■ O problema
Disponha em lista numerada as linhas que vão da linha com "Given: Open the App Launcher grid icon" até a linha com "Looking at the screenshot, I should [747, 145].", incluindo ambas. Deixe de fora as linhas em branco.

[Dados de coordenadas dos itens]
= = = = = = =
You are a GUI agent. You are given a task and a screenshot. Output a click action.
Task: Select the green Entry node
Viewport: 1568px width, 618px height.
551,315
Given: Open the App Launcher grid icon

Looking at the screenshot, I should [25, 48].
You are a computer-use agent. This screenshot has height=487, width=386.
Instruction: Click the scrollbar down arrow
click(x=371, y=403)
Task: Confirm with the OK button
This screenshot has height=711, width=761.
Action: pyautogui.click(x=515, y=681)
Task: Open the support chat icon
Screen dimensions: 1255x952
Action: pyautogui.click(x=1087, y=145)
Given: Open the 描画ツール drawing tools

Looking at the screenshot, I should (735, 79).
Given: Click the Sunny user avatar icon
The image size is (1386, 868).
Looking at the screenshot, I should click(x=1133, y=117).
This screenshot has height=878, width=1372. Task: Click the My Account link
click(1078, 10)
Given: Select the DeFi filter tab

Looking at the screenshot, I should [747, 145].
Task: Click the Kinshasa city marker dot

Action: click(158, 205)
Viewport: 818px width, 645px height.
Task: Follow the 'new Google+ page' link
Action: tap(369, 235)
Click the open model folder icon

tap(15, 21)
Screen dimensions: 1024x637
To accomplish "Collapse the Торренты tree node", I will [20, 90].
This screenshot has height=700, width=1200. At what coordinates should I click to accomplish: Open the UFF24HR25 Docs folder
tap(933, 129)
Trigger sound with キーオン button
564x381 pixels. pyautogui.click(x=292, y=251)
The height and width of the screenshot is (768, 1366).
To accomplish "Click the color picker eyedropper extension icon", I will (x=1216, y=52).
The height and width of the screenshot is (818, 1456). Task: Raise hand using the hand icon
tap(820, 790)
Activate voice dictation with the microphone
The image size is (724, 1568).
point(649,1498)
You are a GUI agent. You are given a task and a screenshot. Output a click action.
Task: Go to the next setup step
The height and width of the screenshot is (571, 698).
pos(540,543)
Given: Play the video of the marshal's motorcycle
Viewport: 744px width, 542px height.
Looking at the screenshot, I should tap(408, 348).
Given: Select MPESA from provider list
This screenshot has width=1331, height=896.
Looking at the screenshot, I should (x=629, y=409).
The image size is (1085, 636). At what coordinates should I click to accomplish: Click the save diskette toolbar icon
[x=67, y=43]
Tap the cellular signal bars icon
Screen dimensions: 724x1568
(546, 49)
= = = = = = =
■ Solução abaixo
1. Given: Open the App Launcher grid icon
2. Looking at the screenshot, I should [25, 48].
3. You are a computer-use agent. This screenshot has height=487, width=386.
4. Instruction: Click the scrollbar down arrow
5. click(x=371, y=403)
6. Task: Confirm with the OK button
7. This screenshot has height=711, width=761.
8. Action: pyautogui.click(x=515, y=681)
9. Task: Open the support chat icon
10. Screen dimensions: 1255x952
11. Action: pyautogui.click(x=1087, y=145)
12. Given: Open the 描画ツール drawing tools
13. Looking at the screenshot, I should (735, 79).
14. Given: Click the Sunny user avatar icon
15. The image size is (1386, 868).
16. Looking at the screenshot, I should click(x=1133, y=117).
17. This screenshot has height=878, width=1372. Task: Click the My Account link
18. click(1078, 10)
19. Given: Select the DeFi filter tab
20. Looking at the screenshot, I should [747, 145].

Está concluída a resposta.